Wednesday, June 14, 2017

Persuasion, ideology, politics

One thing I noticed about the most recent election campaign was the real lack of effort to persuade.  My social media feeds were full of people posting political things, but I only remember seeing one serious attempt to persuade people to vote one way or another (and even that was framed in terms of 'if you know anyone who is thinking of voting Tory...' - i.e., it wasn't trying to persuade directly, but on the assumption that all our friends think the same as us was advising on how we might evangelise the heathen).  Why don't we try to persuade each other?

My guess is that there are a number of factors.

One is the resurrection, on the left at least, of ideology.  Ideology, which we might perhaps define as a coherent and programmatic set of ideas which are considered to mutually imply or reinforce one another, makes persuasion more difficult, because you have to buy the whole package.  Now, some of us have considered, for example, socialism, and found that it's not a package we want to purchase.  You could still persuade me, though, if you wanted, of various individual policies.  But there is a sense of this being not worth the while.
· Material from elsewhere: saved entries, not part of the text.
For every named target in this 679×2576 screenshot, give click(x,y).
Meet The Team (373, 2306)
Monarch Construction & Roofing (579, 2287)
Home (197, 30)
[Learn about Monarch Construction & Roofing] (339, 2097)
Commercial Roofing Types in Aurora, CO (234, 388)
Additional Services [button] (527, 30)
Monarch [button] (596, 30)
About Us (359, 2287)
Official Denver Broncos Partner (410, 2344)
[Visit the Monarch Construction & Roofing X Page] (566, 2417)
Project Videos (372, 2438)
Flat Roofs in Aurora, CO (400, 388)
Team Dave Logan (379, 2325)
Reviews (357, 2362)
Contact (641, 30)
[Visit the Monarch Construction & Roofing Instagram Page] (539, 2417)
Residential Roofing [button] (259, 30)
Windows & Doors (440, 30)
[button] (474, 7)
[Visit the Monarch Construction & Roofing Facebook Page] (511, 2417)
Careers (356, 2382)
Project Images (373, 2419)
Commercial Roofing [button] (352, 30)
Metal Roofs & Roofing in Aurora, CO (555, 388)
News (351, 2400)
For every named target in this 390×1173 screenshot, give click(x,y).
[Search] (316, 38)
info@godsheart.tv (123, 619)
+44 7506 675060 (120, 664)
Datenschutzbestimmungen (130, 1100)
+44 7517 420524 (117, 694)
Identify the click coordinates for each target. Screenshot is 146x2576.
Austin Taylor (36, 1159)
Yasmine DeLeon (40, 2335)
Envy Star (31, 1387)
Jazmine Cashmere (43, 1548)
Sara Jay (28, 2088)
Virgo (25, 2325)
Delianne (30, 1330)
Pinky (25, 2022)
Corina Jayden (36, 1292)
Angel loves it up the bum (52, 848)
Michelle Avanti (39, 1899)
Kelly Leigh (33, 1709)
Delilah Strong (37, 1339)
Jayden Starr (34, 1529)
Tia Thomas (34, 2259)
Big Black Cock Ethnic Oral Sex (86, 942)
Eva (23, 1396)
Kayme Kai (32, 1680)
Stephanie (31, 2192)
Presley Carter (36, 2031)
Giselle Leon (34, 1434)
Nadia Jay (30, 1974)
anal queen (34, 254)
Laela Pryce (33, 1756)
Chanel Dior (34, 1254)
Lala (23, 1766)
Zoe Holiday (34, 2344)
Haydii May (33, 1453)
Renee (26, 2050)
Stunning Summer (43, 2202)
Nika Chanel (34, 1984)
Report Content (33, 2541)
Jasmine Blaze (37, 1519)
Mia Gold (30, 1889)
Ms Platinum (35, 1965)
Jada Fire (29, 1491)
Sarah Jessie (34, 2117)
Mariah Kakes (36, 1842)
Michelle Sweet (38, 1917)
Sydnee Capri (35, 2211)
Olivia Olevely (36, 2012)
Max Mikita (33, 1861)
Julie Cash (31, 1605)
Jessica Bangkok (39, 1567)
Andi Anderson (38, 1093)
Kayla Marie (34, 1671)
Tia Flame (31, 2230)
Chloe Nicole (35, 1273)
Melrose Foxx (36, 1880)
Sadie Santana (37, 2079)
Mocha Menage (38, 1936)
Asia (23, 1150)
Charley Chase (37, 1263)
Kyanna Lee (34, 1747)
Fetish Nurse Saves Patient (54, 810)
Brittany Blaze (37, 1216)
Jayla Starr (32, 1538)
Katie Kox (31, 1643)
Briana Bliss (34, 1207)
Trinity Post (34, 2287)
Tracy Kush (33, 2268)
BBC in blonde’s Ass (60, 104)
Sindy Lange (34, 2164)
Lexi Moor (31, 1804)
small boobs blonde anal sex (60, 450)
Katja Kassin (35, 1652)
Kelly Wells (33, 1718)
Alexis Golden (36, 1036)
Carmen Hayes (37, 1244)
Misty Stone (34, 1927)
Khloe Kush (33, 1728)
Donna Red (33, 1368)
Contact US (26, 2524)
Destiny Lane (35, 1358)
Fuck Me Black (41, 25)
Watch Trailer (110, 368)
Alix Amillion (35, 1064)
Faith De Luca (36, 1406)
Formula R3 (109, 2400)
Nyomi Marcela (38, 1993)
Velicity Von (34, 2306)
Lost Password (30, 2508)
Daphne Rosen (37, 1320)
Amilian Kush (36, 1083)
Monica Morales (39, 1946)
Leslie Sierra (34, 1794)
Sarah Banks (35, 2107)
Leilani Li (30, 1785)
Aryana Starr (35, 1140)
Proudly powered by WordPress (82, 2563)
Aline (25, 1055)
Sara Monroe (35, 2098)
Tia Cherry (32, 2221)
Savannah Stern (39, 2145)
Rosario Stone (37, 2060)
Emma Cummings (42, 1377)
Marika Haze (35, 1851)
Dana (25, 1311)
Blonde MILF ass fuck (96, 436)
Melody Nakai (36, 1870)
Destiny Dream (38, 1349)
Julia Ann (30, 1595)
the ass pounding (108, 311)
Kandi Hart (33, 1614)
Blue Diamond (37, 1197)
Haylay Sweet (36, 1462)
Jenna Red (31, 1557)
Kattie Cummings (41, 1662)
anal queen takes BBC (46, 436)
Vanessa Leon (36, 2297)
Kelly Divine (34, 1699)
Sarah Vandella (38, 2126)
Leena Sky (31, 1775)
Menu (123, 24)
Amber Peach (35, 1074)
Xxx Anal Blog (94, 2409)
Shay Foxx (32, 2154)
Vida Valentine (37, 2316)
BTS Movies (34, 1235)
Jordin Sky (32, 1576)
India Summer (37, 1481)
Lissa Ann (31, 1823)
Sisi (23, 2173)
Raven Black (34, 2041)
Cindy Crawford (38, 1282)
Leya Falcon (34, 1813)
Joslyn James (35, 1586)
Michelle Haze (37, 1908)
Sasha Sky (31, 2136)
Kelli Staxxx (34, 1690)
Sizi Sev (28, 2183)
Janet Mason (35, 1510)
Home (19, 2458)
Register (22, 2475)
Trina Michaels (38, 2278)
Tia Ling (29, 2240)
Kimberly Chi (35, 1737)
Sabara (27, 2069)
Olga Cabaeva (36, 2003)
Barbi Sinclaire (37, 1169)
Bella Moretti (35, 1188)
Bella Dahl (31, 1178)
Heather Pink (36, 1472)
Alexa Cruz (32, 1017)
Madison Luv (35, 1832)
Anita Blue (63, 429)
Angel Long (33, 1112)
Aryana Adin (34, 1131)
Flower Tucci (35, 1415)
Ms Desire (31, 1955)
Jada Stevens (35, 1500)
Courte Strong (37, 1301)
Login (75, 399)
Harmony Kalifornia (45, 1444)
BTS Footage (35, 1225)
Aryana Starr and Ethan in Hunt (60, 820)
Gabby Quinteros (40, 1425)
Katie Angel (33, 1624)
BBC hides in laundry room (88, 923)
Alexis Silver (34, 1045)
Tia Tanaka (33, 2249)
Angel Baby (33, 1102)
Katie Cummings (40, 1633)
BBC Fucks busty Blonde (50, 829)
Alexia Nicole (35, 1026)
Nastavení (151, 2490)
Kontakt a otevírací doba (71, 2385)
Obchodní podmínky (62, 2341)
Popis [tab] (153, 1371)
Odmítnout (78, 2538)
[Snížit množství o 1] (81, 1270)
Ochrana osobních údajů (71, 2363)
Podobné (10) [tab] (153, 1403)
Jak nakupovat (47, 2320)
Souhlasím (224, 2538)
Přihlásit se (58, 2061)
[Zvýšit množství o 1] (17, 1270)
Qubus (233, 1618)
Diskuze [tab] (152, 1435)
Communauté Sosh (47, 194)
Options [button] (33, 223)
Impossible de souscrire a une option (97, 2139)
Part of that sense is driven, I think, by the winner-takes-all setup of British politics.  If you can't persuade me to come over completely to 'your side', there's not much point in trying to persuade me of particular positions.  At the end of the day, one side or the other will be in power.  Note that this is true even after a very mixed election result like last week's.  The Labour party is not talking about how their ideas need to be taken into account, but about how hard they will make it for the Tories to govern.  Similarly, the chastened Conservatives are not chastened enough to consider a cross-party response to anything.

I wonder also if we've stopped trying to persuade because of a combination of statistics and a sense that people will almost always vote their own, predetermined, interests.  One of the most disturbing things about the last election campaign was the division exposed, and I think exacerbated, between young and old.  The implication was that we all know young people vote left, and old people right, and they do so because the right promotes the interests of the elderly and the left the interests of the young.  The determinism implied in this is fueled by stats: we know that the majority of younger people do vote left.  But the assumption that, for example, your dad is bound to vote Tory because he's drawing a pension, and that he does so without a thought for you and your situation is really quite offensive.  This promotes the worst kind of tribalism.  (Speaking from a Christian point of view, I would also want to point out the many, many passages of Scripture which encourage us to respect our elders as those likely to have more wisdom than us!)

Another thought is that we are all thoroughly caught up in post-truth.  No point trying to persuade people who live in different worlds and have different truths.  This is not limited to just the extremists, nor is it a phenomenon of the left or right exclusively (it is interesting to compare, for example, Corbyn's comments on the 'mainstream media' with those of the Donald.  My guess is that if you anonymised the comments people wouldn't be able to tell the difference).  But here's the thing: we're post-truth, but we aren't prepared to go full relativist.  So we're led into this place where we have to assume conspiracy: we know the truth, and all those who disagree are blinded.  It would take something with the force of a religious conversion to open their eyes, and so we don't bother trying to engage and persuade.

There is, of course, a big chunk of reality in the post-truth analysis.  We do all live in different worlds.  We see things hugely differently.  So my last thought is this: we don't want to try to persuade in the political realm because it is really, really difficult.  It is difficult because we can't assume the same priorities, or the same goals - it isn't as if we just disagree on the best way to get up the mountain.  We disagree about what the mountain is, or whether there is a mountain at all.  Attempts to persuade would take us pretty quickly into hard conversations - do we agree on any aspects of human flourishing?  Do we even agree about what a human being is?  And here we're in trouble, because I'm not sure we do.  So persuasion would have to go behind politics to huge issues of anthropology, ethics, and ontology.  Who, frankly, can be bothered?

I am not convinced the future is bright for our political discourse.  I don't think we can assume that democracy can work in such a fragmented society.  I wonder what happens next.